__TASK DETAILS__.
Retype the whole listing exactly.

__DATA__.

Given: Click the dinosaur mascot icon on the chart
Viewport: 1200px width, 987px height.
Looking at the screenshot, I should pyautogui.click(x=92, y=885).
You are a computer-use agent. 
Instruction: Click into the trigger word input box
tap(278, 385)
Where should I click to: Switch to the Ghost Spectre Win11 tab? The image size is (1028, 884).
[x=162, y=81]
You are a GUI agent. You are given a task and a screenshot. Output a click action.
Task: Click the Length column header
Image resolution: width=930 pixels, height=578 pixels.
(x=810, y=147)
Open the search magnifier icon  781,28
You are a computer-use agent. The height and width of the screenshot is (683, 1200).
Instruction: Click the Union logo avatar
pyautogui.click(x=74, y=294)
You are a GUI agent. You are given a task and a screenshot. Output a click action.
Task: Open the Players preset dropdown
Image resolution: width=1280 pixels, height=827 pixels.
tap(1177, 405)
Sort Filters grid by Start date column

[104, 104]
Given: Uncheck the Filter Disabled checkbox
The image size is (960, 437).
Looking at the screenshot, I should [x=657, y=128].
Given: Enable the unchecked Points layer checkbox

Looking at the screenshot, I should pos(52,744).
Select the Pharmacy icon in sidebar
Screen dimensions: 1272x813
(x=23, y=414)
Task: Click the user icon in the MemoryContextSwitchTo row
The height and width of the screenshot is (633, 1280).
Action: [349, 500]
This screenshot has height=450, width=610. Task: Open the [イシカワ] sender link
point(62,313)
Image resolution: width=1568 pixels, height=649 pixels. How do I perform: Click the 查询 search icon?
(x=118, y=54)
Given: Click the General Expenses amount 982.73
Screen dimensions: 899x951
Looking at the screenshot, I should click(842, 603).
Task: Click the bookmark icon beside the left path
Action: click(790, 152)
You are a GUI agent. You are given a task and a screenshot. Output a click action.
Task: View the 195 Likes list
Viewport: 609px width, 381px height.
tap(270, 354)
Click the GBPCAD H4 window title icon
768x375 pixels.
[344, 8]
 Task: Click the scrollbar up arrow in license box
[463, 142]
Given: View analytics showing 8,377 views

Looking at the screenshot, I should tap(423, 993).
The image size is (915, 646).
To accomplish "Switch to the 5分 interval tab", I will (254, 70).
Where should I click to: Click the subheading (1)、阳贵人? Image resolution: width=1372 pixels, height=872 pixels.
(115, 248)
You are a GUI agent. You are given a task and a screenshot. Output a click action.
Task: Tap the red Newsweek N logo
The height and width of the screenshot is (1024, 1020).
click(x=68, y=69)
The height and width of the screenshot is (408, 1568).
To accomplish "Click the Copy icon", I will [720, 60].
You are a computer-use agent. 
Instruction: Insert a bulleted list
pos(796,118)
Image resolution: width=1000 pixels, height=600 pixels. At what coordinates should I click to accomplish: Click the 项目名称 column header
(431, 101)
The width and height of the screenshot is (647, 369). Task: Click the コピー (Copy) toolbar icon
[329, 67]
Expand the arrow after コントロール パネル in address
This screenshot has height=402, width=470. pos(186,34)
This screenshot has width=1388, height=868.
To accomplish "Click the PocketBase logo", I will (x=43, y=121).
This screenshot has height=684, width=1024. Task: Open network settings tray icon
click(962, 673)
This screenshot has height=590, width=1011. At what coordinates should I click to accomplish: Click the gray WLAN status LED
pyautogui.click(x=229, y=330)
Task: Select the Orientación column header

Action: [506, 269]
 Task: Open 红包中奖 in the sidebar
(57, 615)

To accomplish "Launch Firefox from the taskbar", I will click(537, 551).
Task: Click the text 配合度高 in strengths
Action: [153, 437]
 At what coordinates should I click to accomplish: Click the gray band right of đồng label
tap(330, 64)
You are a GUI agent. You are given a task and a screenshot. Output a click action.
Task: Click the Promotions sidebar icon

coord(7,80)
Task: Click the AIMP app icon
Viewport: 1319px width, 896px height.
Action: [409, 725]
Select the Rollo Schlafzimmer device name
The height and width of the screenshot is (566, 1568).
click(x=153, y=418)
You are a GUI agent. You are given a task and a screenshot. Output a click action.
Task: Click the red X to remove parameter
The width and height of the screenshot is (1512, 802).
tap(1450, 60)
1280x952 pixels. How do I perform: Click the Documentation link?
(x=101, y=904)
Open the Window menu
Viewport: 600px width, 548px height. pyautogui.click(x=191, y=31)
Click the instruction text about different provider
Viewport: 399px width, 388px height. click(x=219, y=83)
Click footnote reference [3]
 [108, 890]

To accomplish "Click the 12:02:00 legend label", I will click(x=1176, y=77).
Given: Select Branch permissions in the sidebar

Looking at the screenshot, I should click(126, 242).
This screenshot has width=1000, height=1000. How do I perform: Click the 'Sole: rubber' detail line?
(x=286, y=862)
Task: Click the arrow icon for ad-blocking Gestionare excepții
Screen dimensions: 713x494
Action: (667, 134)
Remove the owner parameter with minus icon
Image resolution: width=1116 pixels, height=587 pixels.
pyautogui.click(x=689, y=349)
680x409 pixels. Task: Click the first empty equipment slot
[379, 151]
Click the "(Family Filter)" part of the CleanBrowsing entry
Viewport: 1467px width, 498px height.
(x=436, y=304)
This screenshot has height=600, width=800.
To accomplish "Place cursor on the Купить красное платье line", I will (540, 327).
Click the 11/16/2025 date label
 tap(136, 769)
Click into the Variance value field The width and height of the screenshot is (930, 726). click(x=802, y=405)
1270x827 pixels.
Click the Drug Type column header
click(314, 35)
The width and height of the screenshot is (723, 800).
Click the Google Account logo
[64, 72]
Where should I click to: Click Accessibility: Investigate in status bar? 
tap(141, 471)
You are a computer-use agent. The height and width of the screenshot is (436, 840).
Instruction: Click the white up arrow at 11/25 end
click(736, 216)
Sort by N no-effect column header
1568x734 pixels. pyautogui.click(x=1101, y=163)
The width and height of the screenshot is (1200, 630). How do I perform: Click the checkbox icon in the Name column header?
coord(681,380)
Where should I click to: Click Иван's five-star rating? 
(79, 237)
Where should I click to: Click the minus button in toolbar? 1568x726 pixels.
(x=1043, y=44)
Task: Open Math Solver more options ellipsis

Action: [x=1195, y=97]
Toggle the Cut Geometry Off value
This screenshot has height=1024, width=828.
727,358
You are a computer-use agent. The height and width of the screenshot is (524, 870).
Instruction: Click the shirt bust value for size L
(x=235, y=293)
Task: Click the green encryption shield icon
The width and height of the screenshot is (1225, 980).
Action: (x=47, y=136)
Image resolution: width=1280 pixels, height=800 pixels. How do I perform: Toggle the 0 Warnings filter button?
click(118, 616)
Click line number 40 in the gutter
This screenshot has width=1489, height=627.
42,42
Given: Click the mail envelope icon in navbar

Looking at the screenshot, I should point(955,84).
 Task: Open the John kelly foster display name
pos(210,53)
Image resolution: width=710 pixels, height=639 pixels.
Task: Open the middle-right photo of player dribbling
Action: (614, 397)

__OUTPUT FOR THIS EXERCISE__.
Given: Click the dinosaur mascot icon on the chart
Viewport: 1200px width, 987px height.
Looking at the screenshot, I should pyautogui.click(x=92, y=885).
You are a computer-use agent. 
Instruction: Click into the trigger word input box
tap(278, 385)
Where should I click to: Switch to the Ghost Spectre Win11 tab? The image size is (1028, 884).
[x=162, y=81]
You are a GUI agent. You are given a task and a screenshot. Output a click action.
Task: Click the Length column header
Image resolution: width=930 pixels, height=578 pixels.
(x=810, y=147)
Open the search magnifier icon  781,28
You are a computer-use agent. The height and width of the screenshot is (683, 1200).
Instruction: Click the Union logo avatar
pyautogui.click(x=74, y=294)
You are a GUI agent. You are given a task and a screenshot. Output a click action.
Task: Open the Players preset dropdown
Image resolution: width=1280 pixels, height=827 pixels.
tap(1177, 405)
Sort Filters grid by Start date column

[104, 104]
Given: Uncheck the Filter Disabled checkbox
The image size is (960, 437).
Looking at the screenshot, I should [x=657, y=128].
Given: Enable the unchecked Points layer checkbox

Looking at the screenshot, I should pos(52,744).
Select the Pharmacy icon in sidebar
Screen dimensions: 1272x813
(x=23, y=414)
Task: Click the user icon in the MemoryContextSwitchTo row
The height and width of the screenshot is (633, 1280).
Action: [349, 500]
This screenshot has height=450, width=610. Task: Open the [イシカワ] sender link
point(62,313)
Image resolution: width=1568 pixels, height=649 pixels. How do I perform: Click the 查询 search icon?
(x=118, y=54)
Given: Click the General Expenses amount 982.73
Screen dimensions: 899x951
Looking at the screenshot, I should click(842, 603).
Task: Click the bookmark icon beside the left path
Action: click(790, 152)
You are a GUI agent. You are given a task and a screenshot. Output a click action.
Task: View the 195 Likes list
Viewport: 609px width, 381px height.
tap(270, 354)
Click the GBPCAD H4 window title icon
768x375 pixels.
[344, 8]
 Task: Click the scrollbar up arrow in license box
[463, 142]
Given: View analytics showing 8,377 views

Looking at the screenshot, I should tap(423, 993).
The image size is (915, 646).
To accomplish "Switch to the 5分 interval tab", I will (254, 70).
Where should I click to: Click the subheading (1)、阳贵人? Image resolution: width=1372 pixels, height=872 pixels.
(115, 248)
You are a GUI agent. You are given a task and a screenshot. Output a click action.
Task: Tap the red Newsweek N logo
The height and width of the screenshot is (1024, 1020).
click(x=68, y=69)
The height and width of the screenshot is (408, 1568).
To accomplish "Click the Copy icon", I will [720, 60].
You are a computer-use agent. 
Instruction: Insert a bulleted list
pos(796,118)
Image resolution: width=1000 pixels, height=600 pixels. At what coordinates should I click to accomplish: Click the 项目名称 column header
(431, 101)
The width and height of the screenshot is (647, 369). Task: Click the コピー (Copy) toolbar icon
[329, 67]
Expand the arrow after コントロール パネル in address
This screenshot has height=402, width=470. pos(186,34)
This screenshot has width=1388, height=868.
To accomplish "Click the PocketBase logo", I will (x=43, y=121).
This screenshot has height=684, width=1024. Task: Open network settings tray icon
click(962, 673)
This screenshot has height=590, width=1011. At what coordinates should I click to accomplish: Click the gray WLAN status LED
pyautogui.click(x=229, y=330)
Task: Select the Orientación column header

Action: [506, 269]
 Task: Open 红包中奖 in the sidebar
(57, 615)

To accomplish "Launch Firefox from the taskbar", I will click(537, 551).
Task: Click the text 配合度高 in strengths
Action: [153, 437]
 At what coordinates should I click to accomplish: Click the gray band right of đồng label
tap(330, 64)
You are a GUI agent. You are given a task and a screenshot. Output a click action.
Task: Click the Promotions sidebar icon

coord(7,80)
Task: Click the AIMP app icon
Viewport: 1319px width, 896px height.
Action: [409, 725]
Select the Rollo Schlafzimmer device name
The height and width of the screenshot is (566, 1568).
click(x=153, y=418)
You are a GUI agent. You are given a task and a screenshot. Output a click action.
Task: Click the red X to remove parameter
The width and height of the screenshot is (1512, 802).
tap(1450, 60)
1280x952 pixels. How do I perform: Click the Documentation link?
(x=101, y=904)
Open the Window menu
Viewport: 600px width, 548px height. pyautogui.click(x=191, y=31)
Click the instruction text about different provider
Viewport: 399px width, 388px height. click(x=219, y=83)
Click footnote reference [3]
 [108, 890]

To accomplish "Click the 12:02:00 legend label", I will click(x=1176, y=77).
Given: Select Branch permissions in the sidebar

Looking at the screenshot, I should click(126, 242).
This screenshot has width=1000, height=1000. How do I perform: Click the 'Sole: rubber' detail line?
(x=286, y=862)
Task: Click the arrow icon for ad-blocking Gestionare excepții
Screen dimensions: 713x494
Action: (667, 134)
Remove the owner parameter with minus icon
Image resolution: width=1116 pixels, height=587 pixels.
pyautogui.click(x=689, y=349)
680x409 pixels. Task: Click the first empty equipment slot
[379, 151]
Click the "(Family Filter)" part of the CleanBrowsing entry
Viewport: 1467px width, 498px height.
(x=436, y=304)
This screenshot has height=600, width=800.
To accomplish "Place cursor on the Купить красное платье line", I will (540, 327).
Click the 11/16/2025 date label
 tap(136, 769)
Click into the Variance value field The width and height of the screenshot is (930, 726). click(x=802, y=405)
1270x827 pixels.
Click the Drug Type column header
click(314, 35)
The width and height of the screenshot is (723, 800).
Click the Google Account logo
[64, 72]
Where should I click to: Click Accessibility: Investigate in status bar? 
tap(141, 471)
You are a computer-use agent. The height and width of the screenshot is (436, 840).
Instruction: Click the white up arrow at 11/25 end
click(736, 216)
Sort by N no-effect column header
1568x734 pixels. pyautogui.click(x=1101, y=163)
The width and height of the screenshot is (1200, 630). How do I perform: Click the checkbox icon in the Name column header?
coord(681,380)
Where should I click to: Click Иван's five-star rating? 
(79, 237)
Where should I click to: Click the minus button in toolbar? 1568x726 pixels.
(x=1043, y=44)
Task: Open Math Solver more options ellipsis

Action: [x=1195, y=97]
Toggle the Cut Geometry Off value
This screenshot has height=1024, width=828.
727,358
You are a computer-use agent. The height and width of the screenshot is (524, 870).
Instruction: Click the shirt bust value for size L
(x=235, y=293)
Task: Click the green encryption shield icon
The width and height of the screenshot is (1225, 980).
Action: (x=47, y=136)
Image resolution: width=1280 pixels, height=800 pixels. How do I perform: Toggle the 0 Warnings filter button?
click(118, 616)
Click line number 40 in the gutter
This screenshot has width=1489, height=627.
42,42
Given: Click the mail envelope icon in navbar

Looking at the screenshot, I should point(955,84).
 Task: Open the John kelly foster display name
pos(210,53)
Image resolution: width=710 pixels, height=639 pixels.
Task: Open the middle-right photo of player dribbling
Action: (614, 397)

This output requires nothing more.